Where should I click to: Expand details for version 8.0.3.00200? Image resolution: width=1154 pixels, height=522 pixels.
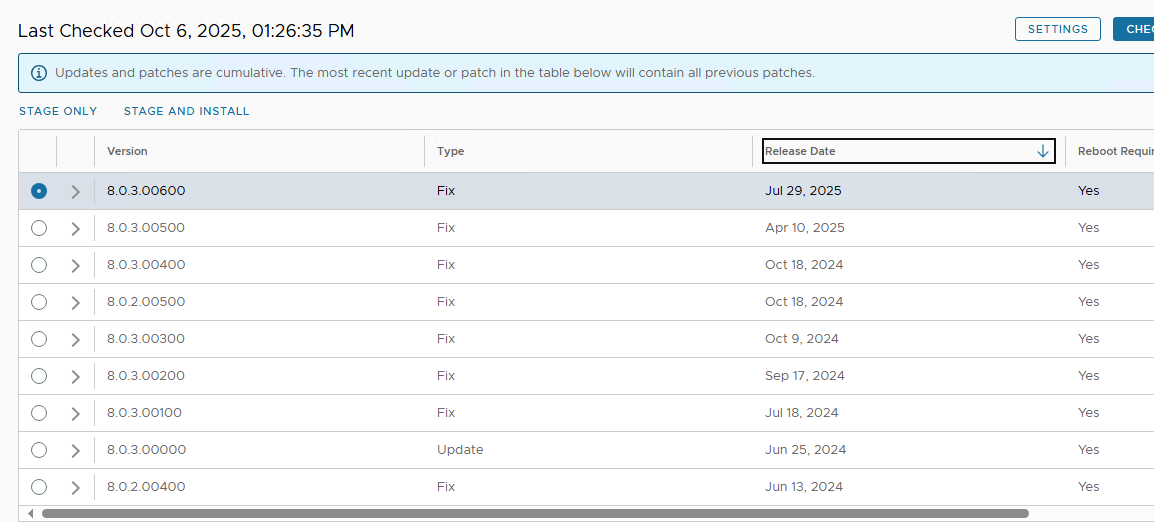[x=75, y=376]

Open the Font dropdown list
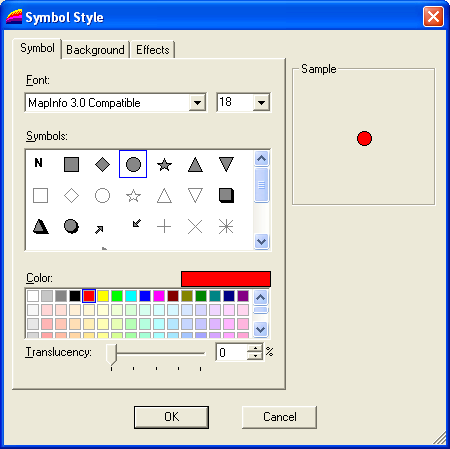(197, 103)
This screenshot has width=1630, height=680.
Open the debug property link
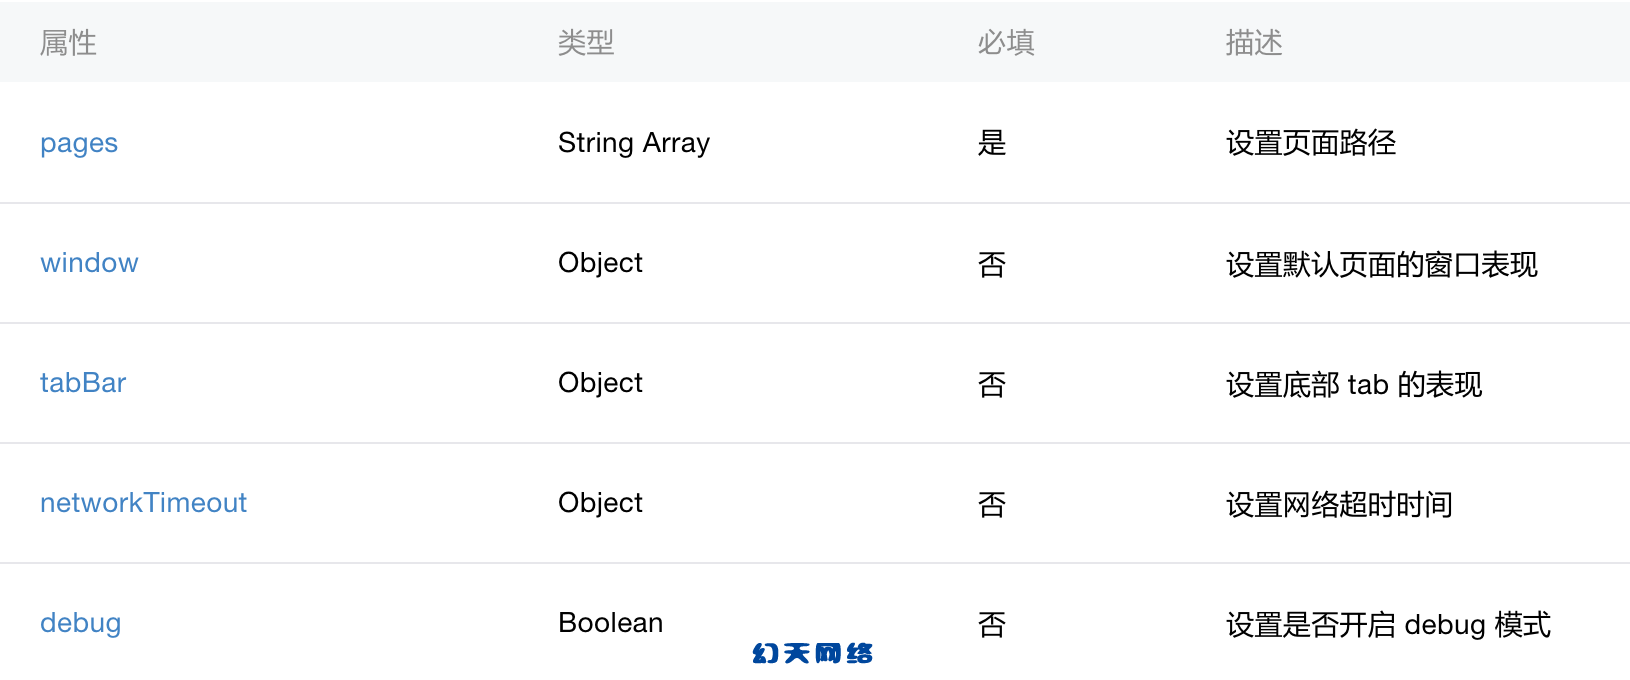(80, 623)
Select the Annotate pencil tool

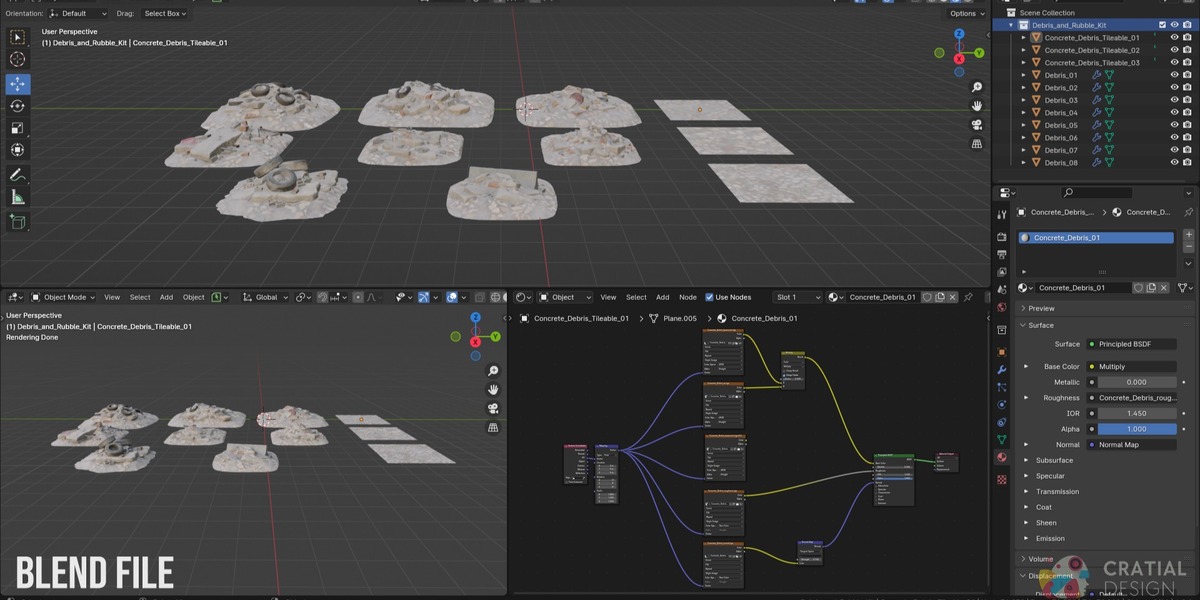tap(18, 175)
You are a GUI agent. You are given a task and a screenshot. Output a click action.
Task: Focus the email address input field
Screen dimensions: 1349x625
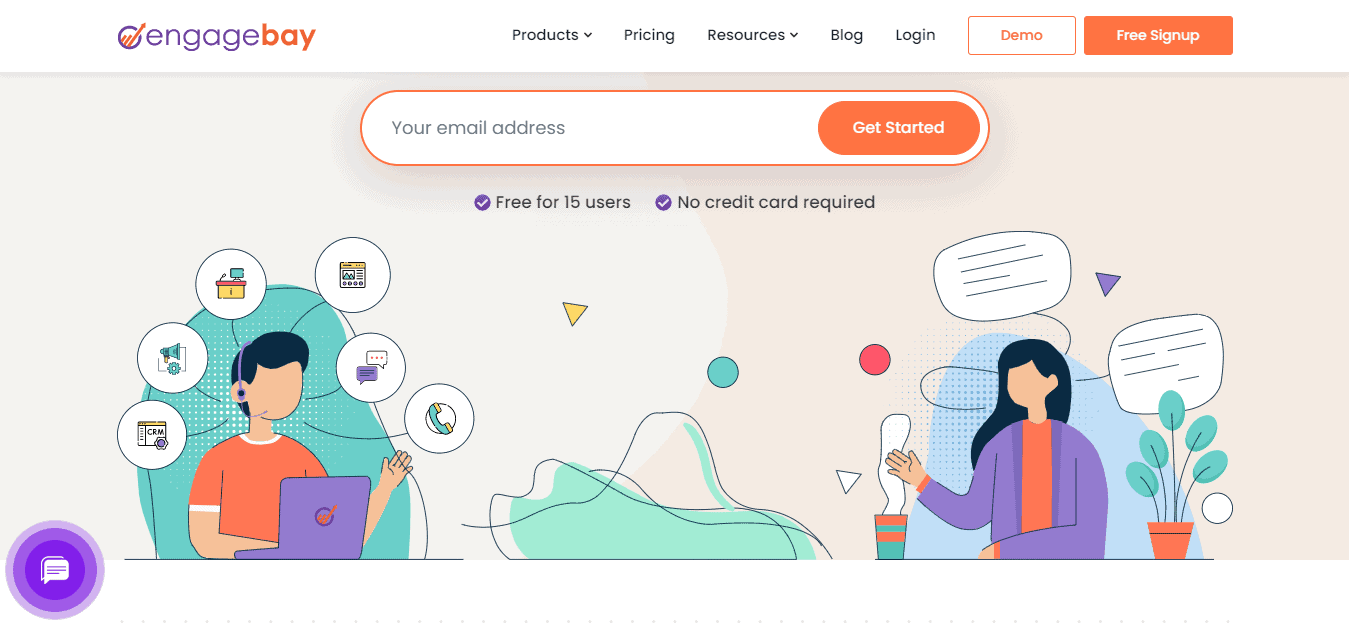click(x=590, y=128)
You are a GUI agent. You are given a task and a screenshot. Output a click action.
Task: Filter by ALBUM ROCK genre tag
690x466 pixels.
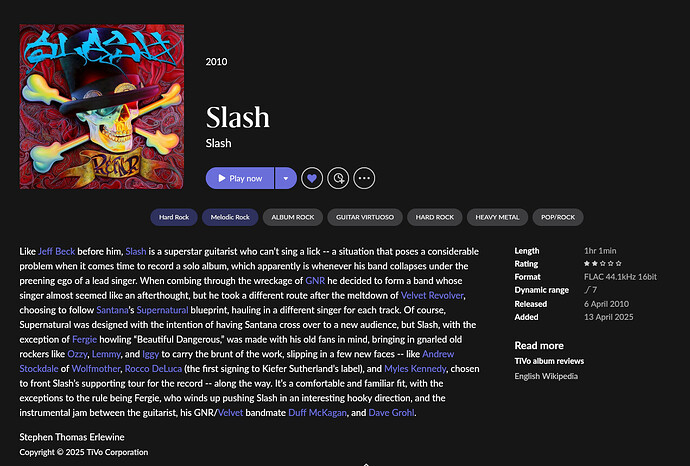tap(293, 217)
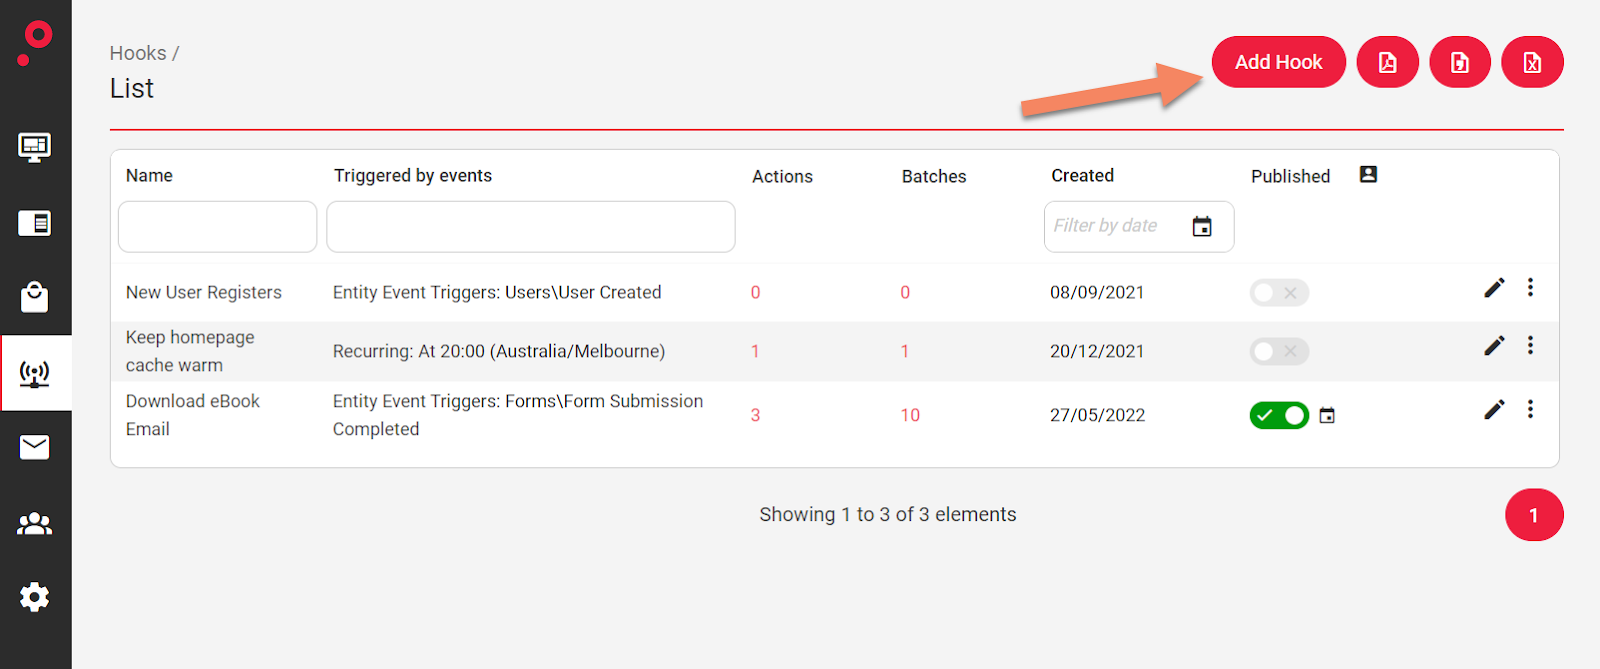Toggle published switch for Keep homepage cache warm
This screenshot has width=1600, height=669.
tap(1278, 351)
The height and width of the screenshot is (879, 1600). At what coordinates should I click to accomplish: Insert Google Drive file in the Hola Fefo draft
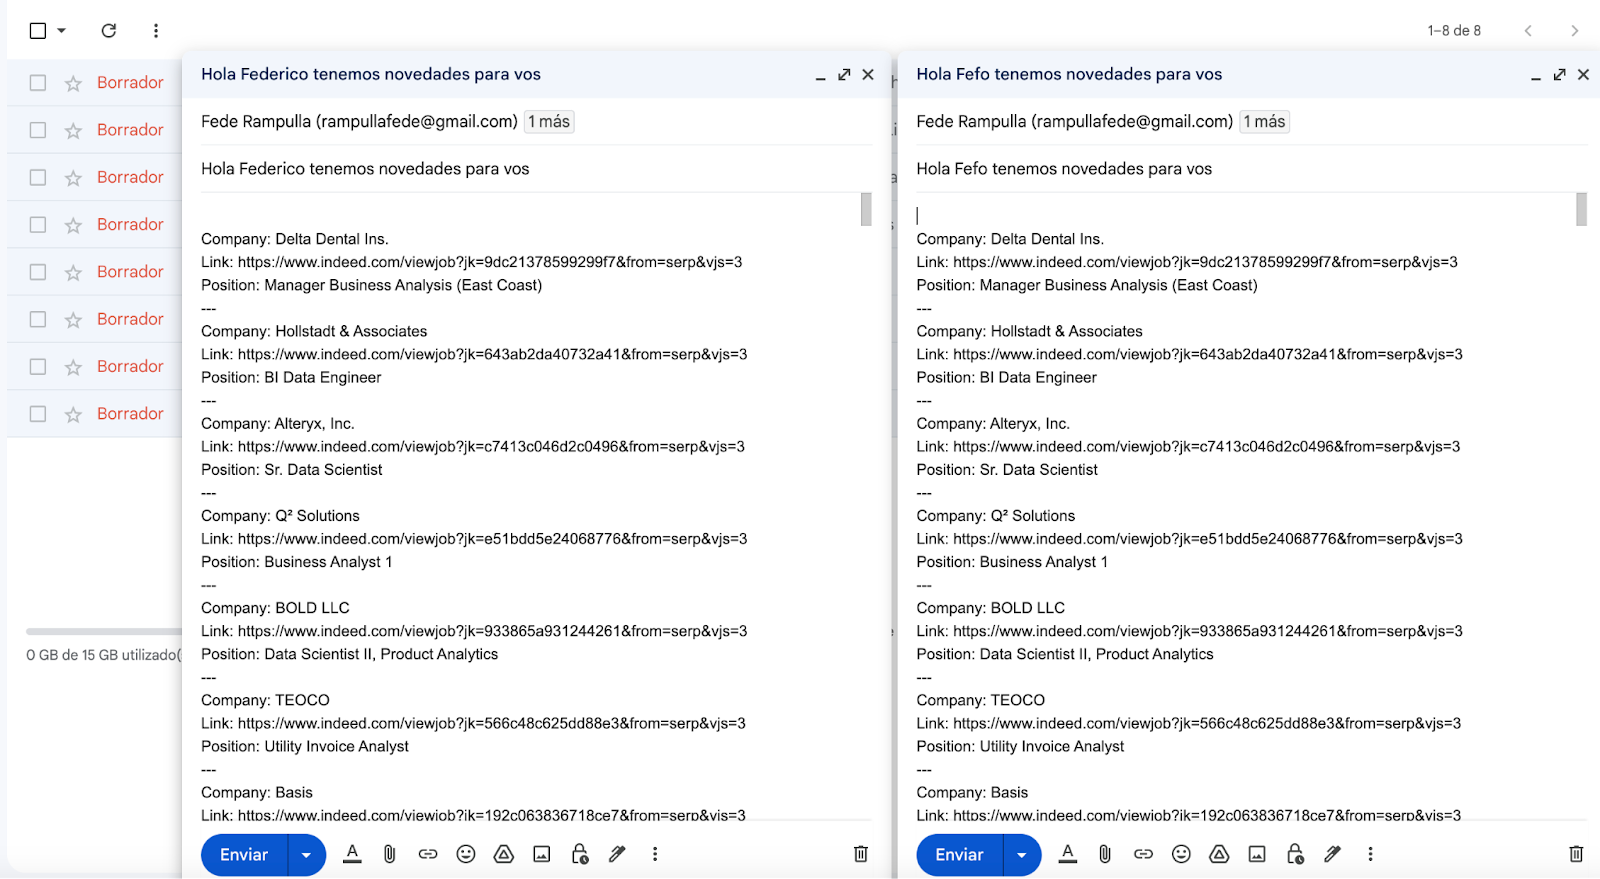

TASK DETAILS —
Only the lines from the one containing "690x466 pixels." through the last line of the data above, both included, belong in the reply, each restated exactly and without pictures.

ANSWER SPACE —
690x466 pixels.
tap(293, 217)
Toggle published switch for Keep homepage cache warm
This screenshot has width=1600, height=669.
tap(1278, 351)
The height and width of the screenshot is (879, 1600). At what coordinates should I click to accomplish: Insert Google Drive file in the Hola Fefo draft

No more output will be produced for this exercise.